* [Extracted records]:
──────

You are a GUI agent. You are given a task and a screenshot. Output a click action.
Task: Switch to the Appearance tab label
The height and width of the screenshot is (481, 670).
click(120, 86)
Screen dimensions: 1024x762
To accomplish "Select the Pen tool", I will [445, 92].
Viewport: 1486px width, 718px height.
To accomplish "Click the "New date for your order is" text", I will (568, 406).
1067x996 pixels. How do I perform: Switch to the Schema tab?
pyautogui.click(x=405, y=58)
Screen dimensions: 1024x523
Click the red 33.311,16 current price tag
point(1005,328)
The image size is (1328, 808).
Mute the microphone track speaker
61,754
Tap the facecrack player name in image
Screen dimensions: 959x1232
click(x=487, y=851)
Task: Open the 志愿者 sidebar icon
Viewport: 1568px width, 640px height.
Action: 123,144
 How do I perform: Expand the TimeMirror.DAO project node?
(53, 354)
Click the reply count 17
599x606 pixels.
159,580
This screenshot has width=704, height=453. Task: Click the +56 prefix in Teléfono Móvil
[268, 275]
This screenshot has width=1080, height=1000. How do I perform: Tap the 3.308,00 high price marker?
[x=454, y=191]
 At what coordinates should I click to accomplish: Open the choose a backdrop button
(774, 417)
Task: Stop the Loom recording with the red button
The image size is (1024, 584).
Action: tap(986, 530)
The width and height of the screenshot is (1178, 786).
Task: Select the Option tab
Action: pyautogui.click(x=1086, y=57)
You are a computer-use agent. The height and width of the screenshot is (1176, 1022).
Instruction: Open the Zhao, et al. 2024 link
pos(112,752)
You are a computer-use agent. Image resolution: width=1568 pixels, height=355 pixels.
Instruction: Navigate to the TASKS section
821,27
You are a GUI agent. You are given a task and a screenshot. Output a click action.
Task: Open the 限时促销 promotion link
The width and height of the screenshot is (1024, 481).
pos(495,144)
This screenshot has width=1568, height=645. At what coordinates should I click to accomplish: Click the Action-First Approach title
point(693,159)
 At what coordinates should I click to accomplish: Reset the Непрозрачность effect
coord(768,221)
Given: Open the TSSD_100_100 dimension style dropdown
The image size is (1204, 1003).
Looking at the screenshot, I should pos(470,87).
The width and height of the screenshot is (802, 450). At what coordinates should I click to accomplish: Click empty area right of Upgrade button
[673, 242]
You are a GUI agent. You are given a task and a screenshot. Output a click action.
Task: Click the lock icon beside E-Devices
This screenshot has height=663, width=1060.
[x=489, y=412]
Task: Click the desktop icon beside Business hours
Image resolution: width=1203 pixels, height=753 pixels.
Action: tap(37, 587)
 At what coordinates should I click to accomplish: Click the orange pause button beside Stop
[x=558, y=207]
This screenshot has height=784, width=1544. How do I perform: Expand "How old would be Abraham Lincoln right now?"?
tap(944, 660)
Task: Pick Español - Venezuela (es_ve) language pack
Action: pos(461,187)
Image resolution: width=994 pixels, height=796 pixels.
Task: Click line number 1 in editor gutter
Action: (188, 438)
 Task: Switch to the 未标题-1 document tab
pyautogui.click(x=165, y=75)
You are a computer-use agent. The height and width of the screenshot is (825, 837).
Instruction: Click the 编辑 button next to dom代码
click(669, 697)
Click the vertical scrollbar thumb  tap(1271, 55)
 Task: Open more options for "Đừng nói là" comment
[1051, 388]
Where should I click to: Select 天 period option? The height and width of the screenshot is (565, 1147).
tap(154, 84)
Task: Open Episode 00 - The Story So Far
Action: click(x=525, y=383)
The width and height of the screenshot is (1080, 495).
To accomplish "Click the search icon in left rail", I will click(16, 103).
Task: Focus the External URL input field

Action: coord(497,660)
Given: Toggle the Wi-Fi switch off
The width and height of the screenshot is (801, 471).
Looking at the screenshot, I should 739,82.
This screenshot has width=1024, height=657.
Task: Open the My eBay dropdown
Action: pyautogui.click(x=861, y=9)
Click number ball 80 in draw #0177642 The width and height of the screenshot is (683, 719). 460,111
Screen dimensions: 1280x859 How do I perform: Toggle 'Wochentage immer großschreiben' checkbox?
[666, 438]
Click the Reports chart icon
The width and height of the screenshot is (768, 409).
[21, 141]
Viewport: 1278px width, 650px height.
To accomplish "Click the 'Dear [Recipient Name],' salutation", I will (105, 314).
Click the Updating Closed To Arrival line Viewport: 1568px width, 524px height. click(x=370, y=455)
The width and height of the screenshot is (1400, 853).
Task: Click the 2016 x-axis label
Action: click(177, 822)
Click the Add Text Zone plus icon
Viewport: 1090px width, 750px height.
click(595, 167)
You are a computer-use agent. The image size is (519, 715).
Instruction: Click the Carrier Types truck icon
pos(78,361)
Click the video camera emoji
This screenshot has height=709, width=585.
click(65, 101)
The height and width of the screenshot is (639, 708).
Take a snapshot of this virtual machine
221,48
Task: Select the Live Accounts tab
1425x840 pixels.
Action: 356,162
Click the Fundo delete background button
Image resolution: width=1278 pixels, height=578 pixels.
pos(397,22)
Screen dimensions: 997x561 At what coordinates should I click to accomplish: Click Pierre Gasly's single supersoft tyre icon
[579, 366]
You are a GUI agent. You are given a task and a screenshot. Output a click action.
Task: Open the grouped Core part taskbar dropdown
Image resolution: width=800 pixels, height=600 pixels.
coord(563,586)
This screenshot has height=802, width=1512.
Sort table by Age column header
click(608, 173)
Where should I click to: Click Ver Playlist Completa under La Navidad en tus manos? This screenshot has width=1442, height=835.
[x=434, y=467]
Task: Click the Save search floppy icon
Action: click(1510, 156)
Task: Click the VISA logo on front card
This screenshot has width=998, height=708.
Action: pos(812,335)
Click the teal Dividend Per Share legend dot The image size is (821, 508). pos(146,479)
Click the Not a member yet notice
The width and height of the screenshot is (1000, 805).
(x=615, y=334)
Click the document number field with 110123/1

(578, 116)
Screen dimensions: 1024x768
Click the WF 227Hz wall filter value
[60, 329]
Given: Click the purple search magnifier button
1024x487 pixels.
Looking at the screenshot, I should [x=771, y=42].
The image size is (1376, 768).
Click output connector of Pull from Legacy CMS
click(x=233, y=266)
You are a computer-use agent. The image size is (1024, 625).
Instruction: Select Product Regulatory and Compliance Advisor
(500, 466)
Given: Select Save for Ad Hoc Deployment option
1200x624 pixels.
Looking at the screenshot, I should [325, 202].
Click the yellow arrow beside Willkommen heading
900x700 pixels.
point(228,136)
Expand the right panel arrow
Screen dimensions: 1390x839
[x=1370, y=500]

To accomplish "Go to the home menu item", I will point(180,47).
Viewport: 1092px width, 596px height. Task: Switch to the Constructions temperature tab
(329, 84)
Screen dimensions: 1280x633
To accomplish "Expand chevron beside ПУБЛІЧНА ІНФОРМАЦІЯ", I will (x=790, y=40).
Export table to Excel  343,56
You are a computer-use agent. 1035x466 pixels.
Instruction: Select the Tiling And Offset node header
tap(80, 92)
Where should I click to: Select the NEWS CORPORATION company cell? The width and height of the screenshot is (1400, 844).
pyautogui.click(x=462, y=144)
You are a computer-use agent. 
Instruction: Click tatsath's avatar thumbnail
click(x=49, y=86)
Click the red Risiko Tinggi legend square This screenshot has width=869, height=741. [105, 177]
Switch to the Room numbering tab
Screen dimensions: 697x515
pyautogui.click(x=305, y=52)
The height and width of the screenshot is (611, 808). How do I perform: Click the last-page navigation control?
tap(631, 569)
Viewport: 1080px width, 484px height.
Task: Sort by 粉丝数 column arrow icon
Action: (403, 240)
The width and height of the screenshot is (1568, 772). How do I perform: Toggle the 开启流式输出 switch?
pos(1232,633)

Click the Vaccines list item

──────

Reproduce only the lines between the line containing "Click the yellow" and the last line of the records, those two lines included, exactly.

* [Result]:
Click the yellow arrow beside Willkommen heading
900x700 pixels.
point(228,136)
Expand the right panel arrow
Screen dimensions: 1390x839
[x=1370, y=500]

To accomplish "Go to the home menu item", I will point(180,47).
Viewport: 1092px width, 596px height. Task: Switch to the Constructions temperature tab
(329, 84)
Screen dimensions: 1280x633
To accomplish "Expand chevron beside ПУБЛІЧНА ІНФОРМАЦІЯ", I will (x=790, y=40).
Export table to Excel  343,56
You are a computer-use agent. 1035x466 pixels.
Instruction: Select the Tiling And Offset node header
tap(80, 92)
Where should I click to: Select the NEWS CORPORATION company cell? The width and height of the screenshot is (1400, 844).
pyautogui.click(x=462, y=144)
You are a computer-use agent. 
Instruction: Click tatsath's avatar thumbnail
click(x=49, y=86)
Click the red Risiko Tinggi legend square This screenshot has width=869, height=741. [105, 177]
Switch to the Room numbering tab
Screen dimensions: 697x515
pyautogui.click(x=305, y=52)
The height and width of the screenshot is (611, 808). How do I perform: Click the last-page navigation control?
tap(631, 569)
Viewport: 1080px width, 484px height.
Task: Sort by 粉丝数 column arrow icon
Action: (403, 240)
The width and height of the screenshot is (1568, 772). How do I perform: Toggle the 开启流式输出 switch?
pos(1232,633)

Click the Vaccines list item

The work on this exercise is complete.